**Task goal**
Your answer must repeat the full listing, line for line.

-- -- --

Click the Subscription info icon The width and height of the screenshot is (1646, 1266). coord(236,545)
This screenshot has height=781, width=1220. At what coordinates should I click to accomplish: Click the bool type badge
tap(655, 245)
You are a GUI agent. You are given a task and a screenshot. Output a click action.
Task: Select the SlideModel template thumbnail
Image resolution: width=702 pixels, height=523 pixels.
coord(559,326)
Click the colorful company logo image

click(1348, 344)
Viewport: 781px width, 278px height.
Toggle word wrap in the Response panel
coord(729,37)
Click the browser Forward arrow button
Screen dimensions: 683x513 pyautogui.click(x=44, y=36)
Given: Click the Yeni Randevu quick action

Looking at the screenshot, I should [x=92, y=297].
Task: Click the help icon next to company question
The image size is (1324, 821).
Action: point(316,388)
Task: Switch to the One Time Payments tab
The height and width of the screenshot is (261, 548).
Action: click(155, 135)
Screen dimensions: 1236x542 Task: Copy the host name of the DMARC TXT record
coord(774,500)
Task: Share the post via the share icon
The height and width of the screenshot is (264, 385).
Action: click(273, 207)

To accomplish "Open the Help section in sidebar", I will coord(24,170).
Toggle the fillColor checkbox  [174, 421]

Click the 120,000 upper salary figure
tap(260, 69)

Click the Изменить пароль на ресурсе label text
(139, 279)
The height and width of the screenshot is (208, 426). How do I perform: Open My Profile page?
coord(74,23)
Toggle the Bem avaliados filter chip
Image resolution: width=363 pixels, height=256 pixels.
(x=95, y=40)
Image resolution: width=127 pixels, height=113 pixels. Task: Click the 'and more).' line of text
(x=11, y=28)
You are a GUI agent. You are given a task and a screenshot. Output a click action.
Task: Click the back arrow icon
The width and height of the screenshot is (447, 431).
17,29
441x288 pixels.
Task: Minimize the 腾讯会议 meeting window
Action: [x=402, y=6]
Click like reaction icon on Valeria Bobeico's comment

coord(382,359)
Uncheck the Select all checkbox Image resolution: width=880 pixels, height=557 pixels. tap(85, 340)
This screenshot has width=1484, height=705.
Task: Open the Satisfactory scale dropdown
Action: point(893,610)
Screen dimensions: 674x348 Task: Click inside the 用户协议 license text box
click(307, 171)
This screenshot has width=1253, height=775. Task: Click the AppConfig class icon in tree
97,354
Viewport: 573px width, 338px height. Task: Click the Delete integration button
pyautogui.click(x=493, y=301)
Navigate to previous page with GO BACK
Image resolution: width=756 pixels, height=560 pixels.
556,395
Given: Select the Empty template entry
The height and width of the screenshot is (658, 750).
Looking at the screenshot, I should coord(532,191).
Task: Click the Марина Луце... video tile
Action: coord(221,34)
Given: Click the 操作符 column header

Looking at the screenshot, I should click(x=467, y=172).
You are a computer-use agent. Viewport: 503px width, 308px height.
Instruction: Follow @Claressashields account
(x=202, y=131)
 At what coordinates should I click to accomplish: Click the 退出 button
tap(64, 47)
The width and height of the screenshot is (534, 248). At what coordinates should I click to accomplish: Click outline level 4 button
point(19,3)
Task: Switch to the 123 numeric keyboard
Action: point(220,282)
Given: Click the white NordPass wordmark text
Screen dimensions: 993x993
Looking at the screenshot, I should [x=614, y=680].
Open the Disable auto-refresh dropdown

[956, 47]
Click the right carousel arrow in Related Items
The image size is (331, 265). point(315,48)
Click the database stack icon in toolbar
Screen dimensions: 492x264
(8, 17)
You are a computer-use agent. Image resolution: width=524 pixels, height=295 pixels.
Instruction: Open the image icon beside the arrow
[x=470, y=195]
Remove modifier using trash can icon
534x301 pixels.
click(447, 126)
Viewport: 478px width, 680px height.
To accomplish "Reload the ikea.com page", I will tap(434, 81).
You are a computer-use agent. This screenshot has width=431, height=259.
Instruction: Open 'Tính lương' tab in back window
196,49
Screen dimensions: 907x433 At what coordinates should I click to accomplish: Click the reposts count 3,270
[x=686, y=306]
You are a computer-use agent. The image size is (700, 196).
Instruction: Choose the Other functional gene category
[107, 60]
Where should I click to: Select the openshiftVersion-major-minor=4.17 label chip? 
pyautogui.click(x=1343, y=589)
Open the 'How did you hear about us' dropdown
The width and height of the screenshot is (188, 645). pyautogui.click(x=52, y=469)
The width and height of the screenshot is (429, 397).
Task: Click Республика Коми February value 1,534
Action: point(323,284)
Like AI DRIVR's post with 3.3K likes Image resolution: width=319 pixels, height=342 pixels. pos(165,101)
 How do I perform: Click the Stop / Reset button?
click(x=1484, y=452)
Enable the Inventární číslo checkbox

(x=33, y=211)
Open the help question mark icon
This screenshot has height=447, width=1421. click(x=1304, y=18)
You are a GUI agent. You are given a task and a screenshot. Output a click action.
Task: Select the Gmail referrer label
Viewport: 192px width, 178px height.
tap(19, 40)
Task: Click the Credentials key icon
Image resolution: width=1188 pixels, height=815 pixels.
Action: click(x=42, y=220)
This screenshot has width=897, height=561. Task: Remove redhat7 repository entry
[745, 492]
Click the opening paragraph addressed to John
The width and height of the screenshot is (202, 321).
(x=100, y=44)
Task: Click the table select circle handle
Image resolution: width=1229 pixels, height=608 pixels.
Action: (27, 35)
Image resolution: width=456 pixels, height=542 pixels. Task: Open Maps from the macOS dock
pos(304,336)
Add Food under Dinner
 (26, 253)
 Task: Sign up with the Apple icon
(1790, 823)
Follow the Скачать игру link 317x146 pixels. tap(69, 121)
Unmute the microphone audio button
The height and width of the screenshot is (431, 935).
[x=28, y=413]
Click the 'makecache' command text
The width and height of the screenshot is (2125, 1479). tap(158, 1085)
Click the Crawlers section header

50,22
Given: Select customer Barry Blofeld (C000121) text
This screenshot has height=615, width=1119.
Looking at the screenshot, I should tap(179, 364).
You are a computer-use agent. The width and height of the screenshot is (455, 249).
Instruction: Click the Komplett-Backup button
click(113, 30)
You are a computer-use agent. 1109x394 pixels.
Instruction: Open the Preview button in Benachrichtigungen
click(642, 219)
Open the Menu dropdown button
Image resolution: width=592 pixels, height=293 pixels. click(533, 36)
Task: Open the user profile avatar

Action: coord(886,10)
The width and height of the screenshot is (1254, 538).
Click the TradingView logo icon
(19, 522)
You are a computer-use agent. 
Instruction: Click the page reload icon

-- -- --

**Solution to this exercise**
Click the Subscription info icon The width and height of the screenshot is (1646, 1266). coord(236,545)
This screenshot has height=781, width=1220. At what coordinates should I click to accomplish: Click the bool type badge
tap(655, 245)
You are a GUI agent. You are given a task and a screenshot. Output a click action.
Task: Select the SlideModel template thumbnail
Image resolution: width=702 pixels, height=523 pixels.
coord(559,326)
Click the colorful company logo image

click(1348, 344)
Viewport: 781px width, 278px height.
Toggle word wrap in the Response panel
coord(729,37)
Click the browser Forward arrow button
Screen dimensions: 683x513 pyautogui.click(x=44, y=36)
Given: Click the Yeni Randevu quick action

Looking at the screenshot, I should [x=92, y=297].
Task: Click the help icon next to company question
The image size is (1324, 821).
Action: point(316,388)
Task: Switch to the One Time Payments tab
The height and width of the screenshot is (261, 548).
Action: click(155, 135)
Screen dimensions: 1236x542 Task: Copy the host name of the DMARC TXT record
coord(774,500)
Task: Share the post via the share icon
The height and width of the screenshot is (264, 385).
Action: click(273, 207)

To accomplish "Open the Help section in sidebar", I will coord(24,170).
Toggle the fillColor checkbox  [174, 421]

Click the 120,000 upper salary figure
tap(260, 69)

Click the Изменить пароль на ресурсе label text
(139, 279)
The height and width of the screenshot is (208, 426). How do I perform: Open My Profile page?
coord(74,23)
Toggle the Bem avaliados filter chip
Image resolution: width=363 pixels, height=256 pixels.
(x=95, y=40)
Image resolution: width=127 pixels, height=113 pixels. Task: Click the 'and more).' line of text
(x=11, y=28)
You are a GUI agent. You are given a task and a screenshot. Output a click action.
Task: Click the back arrow icon
The width and height of the screenshot is (447, 431).
17,29
441x288 pixels.
Task: Minimize the 腾讯会议 meeting window
Action: [x=402, y=6]
Click like reaction icon on Valeria Bobeico's comment

coord(382,359)
Uncheck the Select all checkbox Image resolution: width=880 pixels, height=557 pixels. tap(85, 340)
This screenshot has width=1484, height=705.
Task: Open the Satisfactory scale dropdown
Action: point(893,610)
Screen dimensions: 674x348 Task: Click inside the 用户协议 license text box
click(307, 171)
This screenshot has width=1253, height=775. Task: Click the AppConfig class icon in tree
97,354
Viewport: 573px width, 338px height. Task: Click the Delete integration button
pyautogui.click(x=493, y=301)
Navigate to previous page with GO BACK
Image resolution: width=756 pixels, height=560 pixels.
556,395
Given: Select the Empty template entry
The height and width of the screenshot is (658, 750).
Looking at the screenshot, I should coord(532,191).
Task: Click the Марина Луце... video tile
Action: coord(221,34)
Given: Click the 操作符 column header

Looking at the screenshot, I should click(x=467, y=172).
You are a computer-use agent. Viewport: 503px width, 308px height.
Instruction: Follow @Claressashields account
(x=202, y=131)
 At what coordinates should I click to accomplish: Click the 退出 button
tap(64, 47)
The width and height of the screenshot is (534, 248). At what coordinates should I click to accomplish: Click outline level 4 button
point(19,3)
Task: Switch to the 123 numeric keyboard
Action: point(220,282)
Given: Click the white NordPass wordmark text
Screen dimensions: 993x993
Looking at the screenshot, I should [x=614, y=680].
Open the Disable auto-refresh dropdown

[956, 47]
Click the right carousel arrow in Related Items
The image size is (331, 265). point(315,48)
Click the database stack icon in toolbar
Screen dimensions: 492x264
(8, 17)
You are a computer-use agent. Image resolution: width=524 pixels, height=295 pixels.
Instruction: Open the image icon beside the arrow
[x=470, y=195]
Remove modifier using trash can icon
534x301 pixels.
click(447, 126)
Viewport: 478px width, 680px height.
To accomplish "Reload the ikea.com page", I will tap(434, 81).
You are a computer-use agent. This screenshot has width=431, height=259.
Instruction: Open 'Tính lương' tab in back window
196,49
Screen dimensions: 907x433 At what coordinates should I click to accomplish: Click the reposts count 3,270
[x=686, y=306]
You are a computer-use agent. The image size is (700, 196).
Instruction: Choose the Other functional gene category
[107, 60]
Where should I click to: Select the openshiftVersion-major-minor=4.17 label chip? 
pyautogui.click(x=1343, y=589)
Open the 'How did you hear about us' dropdown
The width and height of the screenshot is (188, 645). pyautogui.click(x=52, y=469)
The width and height of the screenshot is (429, 397).
Task: Click Республика Коми February value 1,534
Action: point(323,284)
Like AI DRIVR's post with 3.3K likes Image resolution: width=319 pixels, height=342 pixels. pos(165,101)
 How do I perform: Click the Stop / Reset button?
click(x=1484, y=452)
Enable the Inventární číslo checkbox

(x=33, y=211)
Open the help question mark icon
This screenshot has height=447, width=1421. click(x=1304, y=18)
You are a GUI agent. You are given a task and a screenshot. Output a click action.
Task: Select the Gmail referrer label
Viewport: 192px width, 178px height.
tap(19, 40)
Task: Click the Credentials key icon
Image resolution: width=1188 pixels, height=815 pixels.
Action: click(x=42, y=220)
This screenshot has width=897, height=561. Task: Remove redhat7 repository entry
[745, 492]
Click the opening paragraph addressed to John
The width and height of the screenshot is (202, 321).
(x=100, y=44)
Task: Click the table select circle handle
Image resolution: width=1229 pixels, height=608 pixels.
Action: (27, 35)
Image resolution: width=456 pixels, height=542 pixels. Task: Open Maps from the macOS dock
pos(304,336)
Add Food under Dinner
 (26, 253)
 Task: Sign up with the Apple icon
(1790, 823)
Follow the Скачать игру link 317x146 pixels. tap(69, 121)
Unmute the microphone audio button
The height and width of the screenshot is (431, 935).
[x=28, y=413]
Click the 'makecache' command text
The width and height of the screenshot is (2125, 1479). tap(158, 1085)
Click the Crawlers section header

50,22
Given: Select customer Barry Blofeld (C000121) text
This screenshot has height=615, width=1119.
Looking at the screenshot, I should tap(179, 364).
You are a computer-use agent. The width and height of the screenshot is (455, 249).
Instruction: Click the Komplett-Backup button
click(113, 30)
You are a computer-use agent. 1109x394 pixels.
Instruction: Open the Preview button in Benachrichtigungen
click(642, 219)
Open the Menu dropdown button
Image resolution: width=592 pixels, height=293 pixels. click(533, 36)
Task: Open the user profile avatar

Action: coord(886,10)
The width and height of the screenshot is (1254, 538).
Click the TradingView logo icon
(19, 522)
You are a computer-use agent. 
Instruction: Click the page reload icon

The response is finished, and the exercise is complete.